Then they started believing their own press or, as my granddad would say, started drinking their own bathwater. Fast forward to the mid-1990s, when it wasn’t enough to produce reliable products anymore … you had to produce reliable and innovative products, faster than ever before. Mean Time Between Failure (MTBF) was replaced by Mean Time to Improvement (MTTI) (that’s a Sanders Theory and phrase…so don’t bother to Google it). Six Sigma bogged Motorola down like a Mississippi mud walk, and they still can’t get it off their feet. Motorola might be able to produce a fairly reliable product, but you couldn’t possibly describe Motorola as innovative. They’ve been strangled by the Black Belts of Six Sigma.

Jump to the late 1990s and early 2000s … cut and paste the exact same story at Motorola, then do a global replace with “GE” and “DMAIC”. Jack Welch was to GE what Steve Jobs is to Apple, and without either leader the company identity is completely different. Nevertheless, the weight of DMAIC on GE has them stuck in the mud walk of innovation, too — Jack Welch or not. Drive the time machine ahead to 2009 and do the same cut and paste, but this time insert “Toyota” and “Lean” into the story. Lean’s gone Fat at Toyota and their arteries are ready for a CABG.

In love with their own success and thirst for their own bathwater, Toyota over-applied Lean concepts, creating a bureaucratic environment that squeezed innovation to death (only the Chevy Citation was uglier than the current Toyota Camry), and cultured apathy in their design teams and production lines. Toyota might be salvageable, however, because their leadership still exudes humility and accountability. It’s going to be interesting to watch.

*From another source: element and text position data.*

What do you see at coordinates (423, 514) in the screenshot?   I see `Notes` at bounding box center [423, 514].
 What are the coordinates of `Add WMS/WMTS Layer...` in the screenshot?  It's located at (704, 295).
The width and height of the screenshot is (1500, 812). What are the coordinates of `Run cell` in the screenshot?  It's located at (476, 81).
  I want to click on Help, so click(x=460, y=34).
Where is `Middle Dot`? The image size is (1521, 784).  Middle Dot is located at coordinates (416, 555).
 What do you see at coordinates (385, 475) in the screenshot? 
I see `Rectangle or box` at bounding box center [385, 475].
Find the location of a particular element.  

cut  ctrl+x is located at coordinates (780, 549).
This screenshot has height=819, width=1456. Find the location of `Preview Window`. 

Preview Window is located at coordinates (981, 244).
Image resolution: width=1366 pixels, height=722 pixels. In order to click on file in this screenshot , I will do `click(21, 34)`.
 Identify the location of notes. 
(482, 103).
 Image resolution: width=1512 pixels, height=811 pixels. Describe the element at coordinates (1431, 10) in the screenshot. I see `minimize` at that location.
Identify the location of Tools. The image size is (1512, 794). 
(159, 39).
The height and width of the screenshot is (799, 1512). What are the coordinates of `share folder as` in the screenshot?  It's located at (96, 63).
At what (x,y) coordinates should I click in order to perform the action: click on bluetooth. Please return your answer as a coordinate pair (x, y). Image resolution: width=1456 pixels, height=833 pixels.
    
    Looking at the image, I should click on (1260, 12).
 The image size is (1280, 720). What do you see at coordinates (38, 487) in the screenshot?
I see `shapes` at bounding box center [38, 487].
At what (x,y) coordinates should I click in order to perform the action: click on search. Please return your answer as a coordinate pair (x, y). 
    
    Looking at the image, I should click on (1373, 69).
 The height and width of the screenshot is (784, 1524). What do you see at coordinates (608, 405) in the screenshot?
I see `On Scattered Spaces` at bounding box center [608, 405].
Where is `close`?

Do you believe for one second that Google’s search engine was the product of a DMAIC session? Or Apple uses Six Sigma or Lean Gone Fat in their product development? You could argue that a dose of better process would have prevented the worm in Apple’s recent 4G antenna problems, but the 4G, iPad, and iPod are the most innovative, best quality products to be produced in the US since the Apollo space program. It’s amazing to me that the 4G antenna problem is the only problem they’ve had in a string of pioneering, revolutionary products. Take away Apple and Google, and the only claim to major, society-wide impact and innovation we can claim in the U.S. since the late 1960s are hedge funds and credit debt derivatives.

The best processes are worthless in the hands of the wrong people. Does a good change-control process in the hands of a bonehead make a genius of that bone? No. Even worse, Processes Gone Wild — such as ITIL, Lean, Six Sigma, and DMAIC — are a disaster in the hands of great people. Good people trump everything. EVERYTHING. But the best people … the most innovative people … will not stick around if constantly force-fed ITIL, Lean, Six Sigma, or DMAIC. They’ll go to work for Apple and Google. The force-fed people and organizations left behind will end up as so much foie grais.

Sip from the cup of ITIL Kool-Aid, don’t gulp it.